L’étymologie du mot « bénévole » est empruntée au latin « benivole » signifiant littéralement « qui veut le bien » au XIIIe siècle. Son histoire est inséparable de son cousin « bienveillant », mais leurs chemins se sont éloignés l’un de l’autre, et le sens « qui fait preuve de bon vouloir de manière désintéressée, sans rémunération » s’est distingué à la fin du XIXe. « Bénévolat », quant à lui, a été créé tardivement, en 1954, avec la terminaison-at, pour qualifier l’action en elle-même.
Selon le rapport de l’Observatoire du bénévolat de la Société suisse d’utilité publique paru en 2020, l’idée reçue que le bénévolat est en perte de vitesse s’avère inexacte. Les prochains chiffres à paraître en août de cette année confirmeront, ou pas, la tendance. À titre indicatif, dans notre canton, l’association Bénévolat Vaud a orienté 1’139 nouveaux bénévoles en 2022, contre 1’606 en 2024. Reconnue d’utilité publique, celle-ci a pour mission de valoriser, soutenir, promouvoir et défendre la place et le rôle du bénévolat, entre autres.
Mais que recoupe la notion d’engagement ? En effet, bien que plus large, elle sous-tend celle du bénévolat. Plusieurs penseurs y ont réfléchi au XXe siècle, mais il se vit d’abord et avant tout sur le terrain, reflétant notre rapport aux autres et au monde.

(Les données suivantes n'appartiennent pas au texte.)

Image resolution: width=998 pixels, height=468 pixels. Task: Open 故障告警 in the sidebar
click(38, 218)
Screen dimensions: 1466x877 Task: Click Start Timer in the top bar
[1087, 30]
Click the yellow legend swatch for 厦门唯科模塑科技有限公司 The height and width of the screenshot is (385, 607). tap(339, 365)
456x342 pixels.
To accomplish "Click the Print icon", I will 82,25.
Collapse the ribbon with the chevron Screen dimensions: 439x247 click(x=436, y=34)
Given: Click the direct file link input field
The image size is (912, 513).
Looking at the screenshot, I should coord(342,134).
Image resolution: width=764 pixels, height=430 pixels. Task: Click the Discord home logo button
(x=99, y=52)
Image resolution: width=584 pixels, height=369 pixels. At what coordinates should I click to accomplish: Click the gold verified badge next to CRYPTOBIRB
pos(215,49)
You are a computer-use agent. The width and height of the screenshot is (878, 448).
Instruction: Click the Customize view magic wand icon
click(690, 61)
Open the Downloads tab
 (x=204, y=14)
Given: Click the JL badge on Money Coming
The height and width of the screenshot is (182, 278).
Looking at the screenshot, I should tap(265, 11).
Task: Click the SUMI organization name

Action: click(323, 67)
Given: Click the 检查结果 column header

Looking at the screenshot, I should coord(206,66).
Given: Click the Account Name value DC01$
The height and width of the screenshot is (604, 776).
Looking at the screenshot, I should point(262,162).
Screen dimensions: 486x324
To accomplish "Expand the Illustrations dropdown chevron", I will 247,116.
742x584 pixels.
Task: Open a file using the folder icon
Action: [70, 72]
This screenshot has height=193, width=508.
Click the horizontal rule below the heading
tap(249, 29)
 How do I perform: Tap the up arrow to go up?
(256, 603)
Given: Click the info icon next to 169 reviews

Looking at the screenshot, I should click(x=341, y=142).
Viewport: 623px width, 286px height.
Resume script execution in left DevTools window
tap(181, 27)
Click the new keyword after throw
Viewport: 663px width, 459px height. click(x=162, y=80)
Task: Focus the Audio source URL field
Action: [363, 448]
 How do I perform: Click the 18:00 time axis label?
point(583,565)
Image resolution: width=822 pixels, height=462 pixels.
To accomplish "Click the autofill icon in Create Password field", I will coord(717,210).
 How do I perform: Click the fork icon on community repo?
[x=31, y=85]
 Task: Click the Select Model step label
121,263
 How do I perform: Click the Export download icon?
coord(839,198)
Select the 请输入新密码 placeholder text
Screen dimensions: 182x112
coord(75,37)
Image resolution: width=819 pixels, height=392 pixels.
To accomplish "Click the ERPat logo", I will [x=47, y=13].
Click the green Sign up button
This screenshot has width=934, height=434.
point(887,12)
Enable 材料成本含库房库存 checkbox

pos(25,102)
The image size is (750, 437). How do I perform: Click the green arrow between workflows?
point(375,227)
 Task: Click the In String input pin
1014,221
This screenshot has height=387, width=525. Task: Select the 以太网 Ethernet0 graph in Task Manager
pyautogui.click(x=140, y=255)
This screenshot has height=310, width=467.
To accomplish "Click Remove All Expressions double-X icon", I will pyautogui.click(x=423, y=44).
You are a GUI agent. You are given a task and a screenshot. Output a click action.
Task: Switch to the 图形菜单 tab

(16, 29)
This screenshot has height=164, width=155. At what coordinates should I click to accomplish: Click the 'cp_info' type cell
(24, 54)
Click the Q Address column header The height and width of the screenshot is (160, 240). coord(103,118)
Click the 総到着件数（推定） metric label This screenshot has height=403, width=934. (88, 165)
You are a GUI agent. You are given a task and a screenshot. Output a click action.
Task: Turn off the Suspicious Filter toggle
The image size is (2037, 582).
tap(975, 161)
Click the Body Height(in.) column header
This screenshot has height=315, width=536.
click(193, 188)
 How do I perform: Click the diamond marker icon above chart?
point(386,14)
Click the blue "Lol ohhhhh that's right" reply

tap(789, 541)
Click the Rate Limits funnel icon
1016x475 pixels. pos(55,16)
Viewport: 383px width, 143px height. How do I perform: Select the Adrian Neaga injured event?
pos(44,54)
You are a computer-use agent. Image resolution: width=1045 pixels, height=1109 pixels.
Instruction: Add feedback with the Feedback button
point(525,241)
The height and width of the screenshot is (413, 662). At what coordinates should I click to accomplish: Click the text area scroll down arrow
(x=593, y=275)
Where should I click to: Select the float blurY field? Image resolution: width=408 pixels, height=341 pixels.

L’engagement, une notion importante au XXe siècle
Pour Jean-Paul Sartre et Simone de Beauvoir, figures majeures de l’existentialisme, l’engagement est inséparable de la liberté individuelle. Les êtres humains n’ont pas d’essence prédéfinie : leurs actes les définissent. Ainsi, s’engager signifie prendre en main son existence, en choisissant des valeurs à défendre. Pour Beauvoir et Sartre, refuser l’engagement revient à fuir sa liberté et sa responsabilité. Ils ont tous deux appliqué leurs principes en s’engageant. Sartre contre le colonialisme, notamment pendant la guerre d’Algérie, tandis que Beauvoir a ardemment milité pour les droits des femmes.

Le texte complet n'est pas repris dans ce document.